Frans Ludeke
- Born: Frans Ludeke 24 April 1968 (age 58) Polokwane, South Africa
- Occupation: Rugby Coach

Rugby union career
- Position: Head Coach
- Current team: Kubota Spears Funabashi Tokyo Bay

Senior career
- Years: Team / Apps / (Points)
- 1991: Transvaal / 15 / (0)

Coaching career
- Years: Team
- 1999–2000: SWD Eagles
- 2000: South Africa (Asst.)
- 2002: Cats
- 2001–2006: Golden Lions
- 2006: Cats
- 2008–2015: Blue Bulls
- 2008–2015: Bulls
- 2015: Fiji
- 2016–present: Kubota Spears

= Frans Ludeke =

Frans Ludeke (born 24 April 1968) is a South African rugby union coach, currently the head coach of Japanese Top League side Kubota Spears. having previously coached the and the in Super Rugby. Ludeke, who coached the Bulls between 2008 and 2015, coached the side to two Super Rugby titles, in 2009 and 2010. He additionally coached the Blue Bulls and the Golden Lions in the South African Currie Cup competition.
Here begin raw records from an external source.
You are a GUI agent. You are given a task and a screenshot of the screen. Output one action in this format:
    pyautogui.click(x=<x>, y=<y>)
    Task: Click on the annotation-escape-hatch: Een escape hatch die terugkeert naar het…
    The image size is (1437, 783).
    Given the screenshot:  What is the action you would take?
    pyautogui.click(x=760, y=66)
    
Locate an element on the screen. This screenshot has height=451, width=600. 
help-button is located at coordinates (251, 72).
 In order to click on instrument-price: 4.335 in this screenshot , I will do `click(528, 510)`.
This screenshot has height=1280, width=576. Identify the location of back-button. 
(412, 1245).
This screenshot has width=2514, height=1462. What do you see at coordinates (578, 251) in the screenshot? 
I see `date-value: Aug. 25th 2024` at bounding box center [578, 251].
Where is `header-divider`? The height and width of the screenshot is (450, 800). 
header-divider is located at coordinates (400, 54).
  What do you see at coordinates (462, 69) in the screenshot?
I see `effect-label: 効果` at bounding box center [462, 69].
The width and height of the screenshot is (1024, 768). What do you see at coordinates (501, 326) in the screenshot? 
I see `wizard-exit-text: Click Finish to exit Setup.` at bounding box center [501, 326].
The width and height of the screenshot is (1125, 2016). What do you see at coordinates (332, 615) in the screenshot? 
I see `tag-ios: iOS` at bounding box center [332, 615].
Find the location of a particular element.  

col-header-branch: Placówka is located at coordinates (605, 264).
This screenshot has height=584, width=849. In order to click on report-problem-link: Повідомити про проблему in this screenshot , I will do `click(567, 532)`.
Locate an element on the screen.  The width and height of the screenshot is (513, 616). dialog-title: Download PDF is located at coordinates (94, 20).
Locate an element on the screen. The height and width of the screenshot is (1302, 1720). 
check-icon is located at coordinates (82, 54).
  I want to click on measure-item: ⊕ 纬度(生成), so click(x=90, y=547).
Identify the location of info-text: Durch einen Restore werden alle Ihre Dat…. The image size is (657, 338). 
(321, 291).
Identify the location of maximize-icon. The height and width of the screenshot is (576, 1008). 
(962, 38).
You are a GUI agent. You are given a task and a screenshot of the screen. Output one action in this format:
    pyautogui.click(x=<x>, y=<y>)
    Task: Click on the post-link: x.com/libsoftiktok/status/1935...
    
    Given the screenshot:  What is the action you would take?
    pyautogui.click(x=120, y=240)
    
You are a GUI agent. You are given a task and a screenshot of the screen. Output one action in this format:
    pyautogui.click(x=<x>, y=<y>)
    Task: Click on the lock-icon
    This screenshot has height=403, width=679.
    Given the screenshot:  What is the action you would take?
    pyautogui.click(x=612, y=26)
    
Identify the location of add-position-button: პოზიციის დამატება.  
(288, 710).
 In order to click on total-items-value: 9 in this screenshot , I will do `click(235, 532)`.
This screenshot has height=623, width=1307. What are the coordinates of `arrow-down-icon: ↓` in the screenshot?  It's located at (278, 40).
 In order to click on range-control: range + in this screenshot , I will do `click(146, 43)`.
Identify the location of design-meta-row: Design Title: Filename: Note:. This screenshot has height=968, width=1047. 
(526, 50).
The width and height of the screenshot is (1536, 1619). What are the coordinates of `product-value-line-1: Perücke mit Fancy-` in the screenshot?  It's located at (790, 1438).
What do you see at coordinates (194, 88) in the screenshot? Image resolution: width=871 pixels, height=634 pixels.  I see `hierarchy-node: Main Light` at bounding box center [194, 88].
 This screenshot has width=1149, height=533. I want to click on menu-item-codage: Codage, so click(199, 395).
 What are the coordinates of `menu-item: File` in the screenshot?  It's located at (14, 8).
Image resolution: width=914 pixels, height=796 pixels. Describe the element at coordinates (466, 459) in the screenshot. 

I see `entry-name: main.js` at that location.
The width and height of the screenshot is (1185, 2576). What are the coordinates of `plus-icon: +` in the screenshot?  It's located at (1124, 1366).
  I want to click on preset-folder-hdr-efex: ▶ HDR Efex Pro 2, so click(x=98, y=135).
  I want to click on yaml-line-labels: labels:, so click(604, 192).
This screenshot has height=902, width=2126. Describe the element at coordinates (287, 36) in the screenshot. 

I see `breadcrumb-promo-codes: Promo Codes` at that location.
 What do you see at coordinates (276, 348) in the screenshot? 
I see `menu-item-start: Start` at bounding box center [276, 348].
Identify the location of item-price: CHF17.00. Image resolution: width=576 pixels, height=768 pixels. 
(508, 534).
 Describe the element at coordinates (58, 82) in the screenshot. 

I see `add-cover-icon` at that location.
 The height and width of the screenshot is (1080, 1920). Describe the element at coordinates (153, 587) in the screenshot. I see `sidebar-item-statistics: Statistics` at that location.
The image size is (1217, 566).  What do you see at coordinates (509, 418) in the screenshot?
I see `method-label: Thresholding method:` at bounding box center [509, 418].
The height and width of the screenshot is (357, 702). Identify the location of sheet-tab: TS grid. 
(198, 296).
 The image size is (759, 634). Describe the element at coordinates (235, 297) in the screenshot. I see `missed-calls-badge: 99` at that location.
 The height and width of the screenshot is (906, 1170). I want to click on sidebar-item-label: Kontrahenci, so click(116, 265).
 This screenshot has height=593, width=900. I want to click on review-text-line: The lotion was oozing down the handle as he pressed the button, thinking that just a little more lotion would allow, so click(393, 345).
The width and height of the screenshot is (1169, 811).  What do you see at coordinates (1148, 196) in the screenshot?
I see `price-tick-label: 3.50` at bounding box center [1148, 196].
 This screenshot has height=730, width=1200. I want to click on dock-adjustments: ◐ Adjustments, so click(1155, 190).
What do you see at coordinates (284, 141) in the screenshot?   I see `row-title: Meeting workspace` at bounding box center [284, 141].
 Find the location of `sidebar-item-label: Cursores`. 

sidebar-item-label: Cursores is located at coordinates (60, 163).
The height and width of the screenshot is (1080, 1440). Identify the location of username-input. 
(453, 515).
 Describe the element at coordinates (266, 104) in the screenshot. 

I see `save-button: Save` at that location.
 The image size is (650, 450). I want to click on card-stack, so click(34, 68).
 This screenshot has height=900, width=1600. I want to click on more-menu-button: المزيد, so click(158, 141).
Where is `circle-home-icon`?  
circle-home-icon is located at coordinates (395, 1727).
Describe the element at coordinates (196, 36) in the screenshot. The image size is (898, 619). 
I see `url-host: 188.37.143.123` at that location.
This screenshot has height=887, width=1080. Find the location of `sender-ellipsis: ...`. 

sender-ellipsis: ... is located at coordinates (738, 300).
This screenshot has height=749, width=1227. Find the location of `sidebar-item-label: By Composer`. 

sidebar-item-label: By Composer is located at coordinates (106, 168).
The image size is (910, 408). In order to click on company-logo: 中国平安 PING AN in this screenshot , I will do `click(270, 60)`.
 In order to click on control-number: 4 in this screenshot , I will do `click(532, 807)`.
Ludeke is the most experienced coach in Super Rugby, having coached 149 matches, 125 for the Bulls and 24 for the Cats, in his 9-year career in the competition.

Ludeke has over 30 years of experience in coaching, having started in 1987 coaching Hoërskool Vorentoe before a brief stint coaching English clubs. In 1997 he coached the RAU Under-21 team as well as the Transvaal Under-19s with Jake White. In 1998 he was appointed coach of the RAU first team and in 1999 he became head coach of SWD Eagles. In 2000 he became assistant coach to Heyneke Meyer with the Bulls for the 2000 Super 12 season, and joined Harry Viljoen for the Springboks tour to Argentina and Europe. In 2001 he was named South Africa Under-19 coach, before being named Golden Lions head coach. He became the Cats head coach in 2001 ahead of the 2002 Super 12 season, but was sacked following a very poor season, seeing the Cats finish second to last with just 1 win. He returned to the Cats in 2006, but in a repeat of 2003, Ludeke was sacked just 1 season into his contract. It also saw his Golden Lions contract terminated with immediate effect. In November 2007, Ludeke returned to the coaching fold, being named head coach of the Bulls for the 2008 Super 14 season. It saw Ludeke remain at the helm for 8 years, which included a re-sign of his contract in 2013. However, with 1 year still on his contract, Ludeke stepped down as Bulls head coach in 2015.

In July 2015, it was announced Ludeke would join the Fiji national team coaching set-up ahead of the 2015 Rugby World Cup, working with the forwards, lineouts, and kickoffs.

After his time with the Fiji national team, in 2016 Ludeke became the new head coach for the Kubota Spears Funabashi Tokyo Bay, a Japan Rugby League One team. He has continued his role as the head coach to the present day. In the 2022-2023 season, Ludeke lead the Kubota Spears to their first ever club championship victory in a 17-15 win against the Saitama Wild Nights.